Real-time distributed OLAP datastore for low-latency analytics on streaming and batch data
Apache-2.0
- Java
- TypeScript
- Scala

About Apache Pinot
Apache Pinot is a real-time distributed OLAP datastore built for user-facing analytics that stay fast at high query volumes. It ingests batch data from HDFS, Amazon S3, Azure ADLS, and Google Cloud Storage, plus streams from Kafka, Pulsar, and Kinesis, and answers queries on fresh data with low latency.
Queries run through standard SQL via a built-in editor and a REST API. Pinot filters and aggregates petabyte data sets in milliseconds, supports arbitrary fact-dimension and fact-fact joins, and upserts during real-time ingestion.
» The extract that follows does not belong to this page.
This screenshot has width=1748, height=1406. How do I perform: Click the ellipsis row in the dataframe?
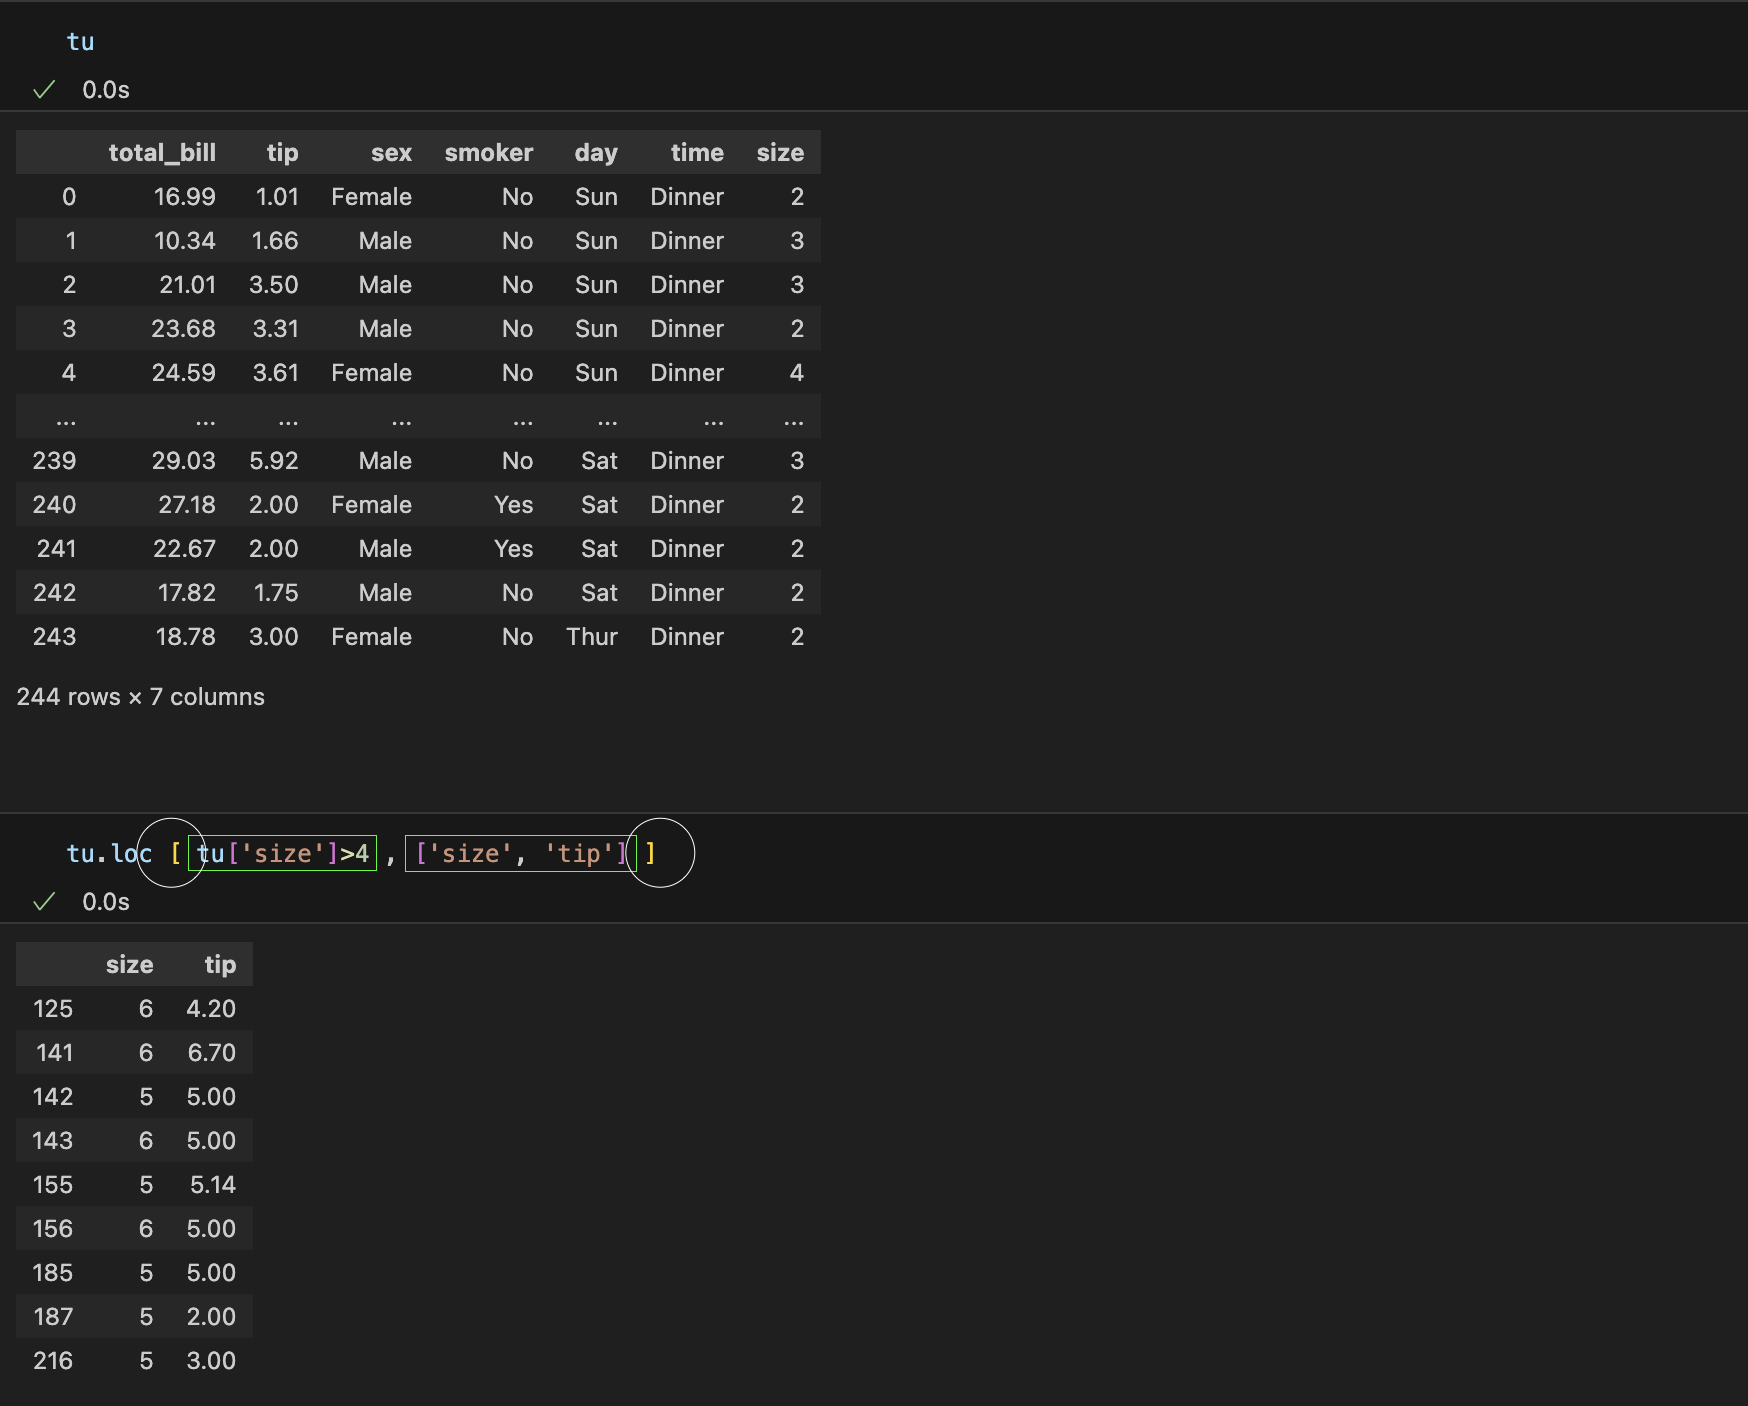click(418, 417)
Pluggable indexes cover timestamp, inverted, StarTree, Bloom filter, range, text, JSON, and geospatial lookups.
Built at LinkedIn and Uber, Pinot is horizontally scalable and fault-tolerant, deploys on Kubernetes via a Helm chart, and connects to Trino and Apache Superset.
Key features
- Standard SQL through a built-in query editor and REST API
- Petabyte-scale filtering and aggregation in milliseconds
- Arbitrary fact-dimension and fact-fact joins
- Upsert during real-time ingestion
- Pluggable indexing for timestamp, text, JSON, and geospatial queries
Details
- First released
- 2014
- Type
- Distributed OLAP datastore
- Language
- Java
- Storage
- Batch and streaming ingest
- Deployment
- Self-hosted · Docker · Kubernetes
- Governance
- Apache Software Foundation